Talking about how confused women are over their spirit (whether it be a masculine core or a feminine one), it should be mentioned that there are women who are naturally more masculine in their core. There are women who are neither masculine nor really feminine in their core. Most women are naturally feminine in their core, though, and always having to go against their nature by being conditioned to be masculine is hurting these women in their relationships and in their very core beings. These are women who are at odds with themselves. I can speak from personal experience to this. I grew up a tomboy, convinced when I was 15/16 that I would have a sex change, and struggled intensely with disliking my body for being female. It wasn’t until I was 18 that I began to be able to begin embracing my feminine core, and it took years to be able to fully embrace it. But I am so much happier for it now. I know who I am, and I am not just at peace with that part of myself but in agreement with it.

That being said, I receive a lot of hostility from female coworkers who behave very masculine. Some of the women I’ve worked with have been naturally more masculine, and that’s okay. The ones I find that are hostile toward me are the ones who seem to be forced into behaving that way (perhaps through their position at work or maybe because of how they were raised) and resent me. Now that I am in the working world, I’m feeling more push from my work environment to be masculine. It’s quite difficult to navigate, too. Workplaces are not open-minded about being anything but masculine, especially in the science field. This is one of the reasons I want to leave industry (let’s face it, business is a very masculine field, no matter where in the ladder you are) and move back into academia. Additionally, I want to leave chemistry and do linguistics/teaching English as a second language, because I feel the environment would be healthier for me as a feminine individual. Sadly, this should not be the case. Women who want to embrace their feminine core should not feel uncomfortable in their work environments because of expectations, but that is the reality of it. And until more women are able to accept their feminine core, the rest of the world will not accept it either, and the expectation will never change. I get the impression this is especially a problem in the US and is a problem to a lesser extent in Europe, where women were never really ingrained with the idea that to be successful one must behave like a man. I blame this mentality on the second wave feminist movement. The feminist movement started as something very good, but was hijacked and became something that told women to behave in a way that went against their nature.
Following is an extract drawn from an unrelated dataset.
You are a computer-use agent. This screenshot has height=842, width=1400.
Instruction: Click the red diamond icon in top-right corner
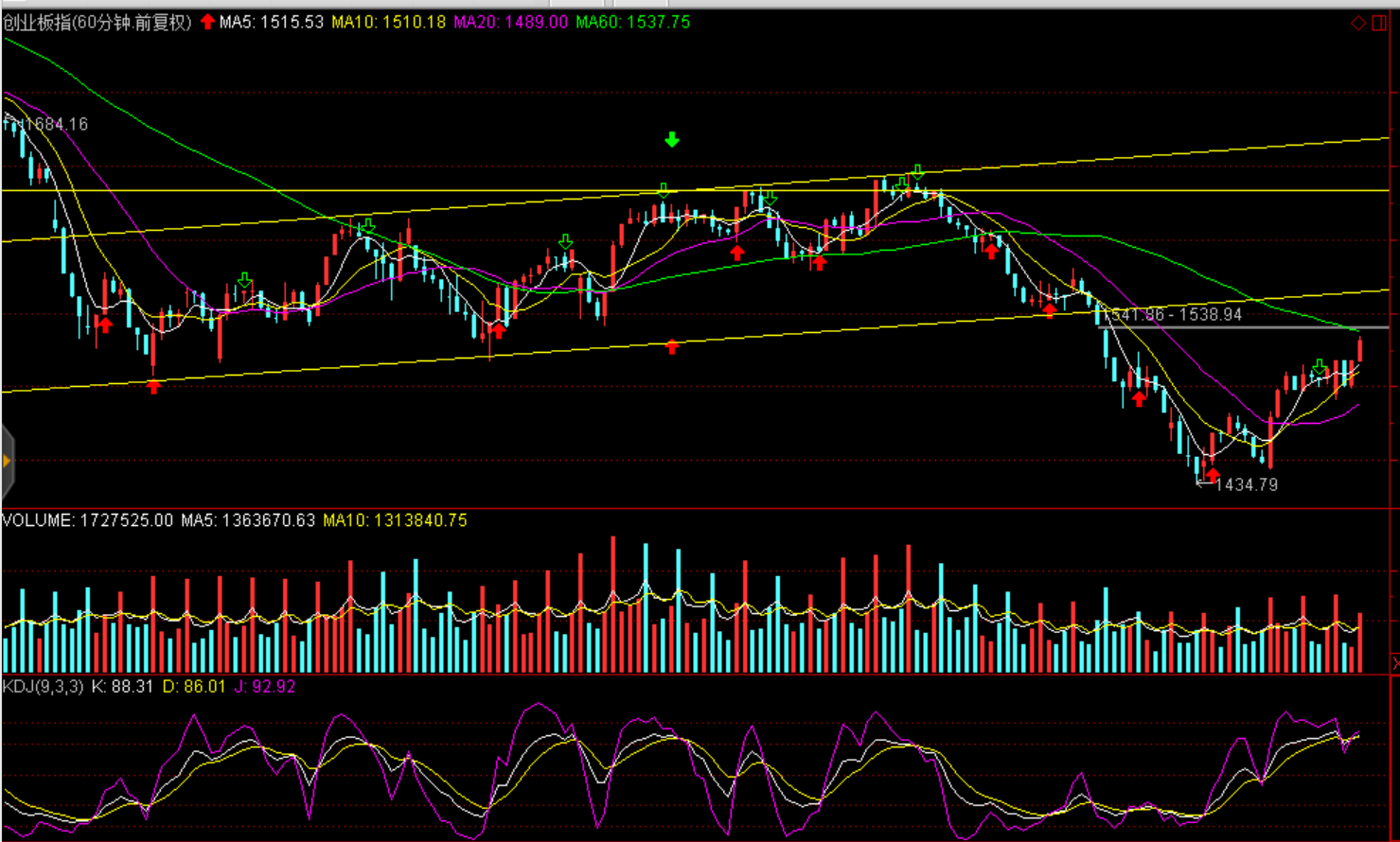(1357, 23)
Many of these feminists are also the most miserable individuals you’ll ever come across, so really not many people benefited from the mantra of the second wave movement.

I think it’s time more women started to let themselves be women. For many of us, it will take deep digging to find that feminine core. For many of us, we will be surprised at just how feminine we actually are (I certainly surprised myself in this). Most importantly, those of us who discover our feminine core, we must learn to embrace it and express it. It does little good saying, “I know it’s there” and then just staring at it. We need to relearn how to live our lives and prioritize our values accordingly. It is very important that we learn how to express our femininity and become comfortable with it, but also learn not to apologize for it. Many women may have relatives, friends, or people at work or school who push her to be independent, assertive, and career-oriented, and it will be hard to say, “I’m just not like that, and I don’t really want to be”. Accepting it yourself will be a journey. Getting others to accept it will be a battle, especially in a world that is only open-minded to certain ideologies.

While I do not excel at direct confrontation, I can stand against what is being pushed on me quietly and continue to carry myself as is natural for me, despite what the world says. The world cannot force my behavior, but I also don’t have to be brazen in my going against it and thus making myself a target. It will depend on the individual what approach works best, but I hope any woman reading this will take time to consider it.